Le sort des bouquinistes a été scellé cette semaine lors d’un Conseil de Paris. Leurs boîtes seront bien démontées dans le cadre des jeux olympiques, d’une part pour des raisons de sécurité invoquées par la préfecture et d’autre part selon la maire qui s’exprimait au micro, afin d’offrir la plus large vue possible au public sur les festivités d’ouverture. Ils seraient 140 à devoir plier bagage soit une large majorité d’entre eux. L’ancien ministre des sports Léo Lagrange, ex-sous-secrétaire d’État aux sports et à l’organisation des loisirs sous le Front populaire, avait recommandé un jour qu’il ne faudrait pas « dans un pays démocratique (…), caporaliser les distractions et les plaisirs des masses populaires et de transformer la joie habilement distribuée en moyen de ne pas penser ». La formule est limpide mais vaine à l’heure où la cancel culture a tous les droits, même dans le cadre d’une mesure provisoire. Les bouquinistes ne sont pas les seuls à être indésirables si l’on compte aussi des étudiants du Crous priés de laisser leur chambre et les SDF d’aller camper ailleurs. « À l’approche des Jeux olympiques, les associations s’alarment d’une stratégie d’invisibilisation des populations précaires en Ile-de-France » était-il ainsi écrit dans le journal Libération le 25 juillet 2023. Pour les rats et les punaises de lits en revanche, ce n’est pas encore réglé.

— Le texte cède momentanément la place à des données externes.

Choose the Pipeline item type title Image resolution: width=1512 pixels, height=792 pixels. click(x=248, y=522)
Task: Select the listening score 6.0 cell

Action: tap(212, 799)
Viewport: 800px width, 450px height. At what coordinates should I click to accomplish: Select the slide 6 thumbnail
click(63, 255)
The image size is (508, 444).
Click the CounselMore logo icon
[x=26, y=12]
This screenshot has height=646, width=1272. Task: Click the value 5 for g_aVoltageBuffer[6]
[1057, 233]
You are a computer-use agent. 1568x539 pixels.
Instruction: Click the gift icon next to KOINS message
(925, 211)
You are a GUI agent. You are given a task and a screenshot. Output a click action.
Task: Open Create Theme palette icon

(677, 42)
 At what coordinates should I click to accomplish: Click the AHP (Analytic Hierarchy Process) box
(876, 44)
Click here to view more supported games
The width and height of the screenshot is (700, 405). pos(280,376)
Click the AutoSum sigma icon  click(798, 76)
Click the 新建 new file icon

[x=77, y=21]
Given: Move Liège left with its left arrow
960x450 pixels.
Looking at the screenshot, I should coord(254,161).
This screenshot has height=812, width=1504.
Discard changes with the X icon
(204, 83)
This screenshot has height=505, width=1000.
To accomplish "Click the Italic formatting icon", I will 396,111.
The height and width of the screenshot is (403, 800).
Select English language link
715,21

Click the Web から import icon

Priorité aux sportifs, aux VIP, voilà ce que réclame le culte aveugle des premiers de la classe, des meilleurs de leur catégorie et des champions tout court. C’est la grand-messe de l’hygiène des corps, lesquels devront bien accessoirement barboter dans les matières fécales drainées par la Seine lors des épreuves de natation, car la délicate question ne semble toujours pas résolue. Par contre l’événement charrie (déjà) beaucoup d’argent. Bien que l’organisation soit a priori à but non lucratif, il semble évident que les fournisseurs et autres affairistes avisés auront leur part d’un gâteau à plusieurs milliards, de même pour ceux qui loueront leur appartement quitte à camper à la cave ou à s’exiler en Bretagne le temps des jeux.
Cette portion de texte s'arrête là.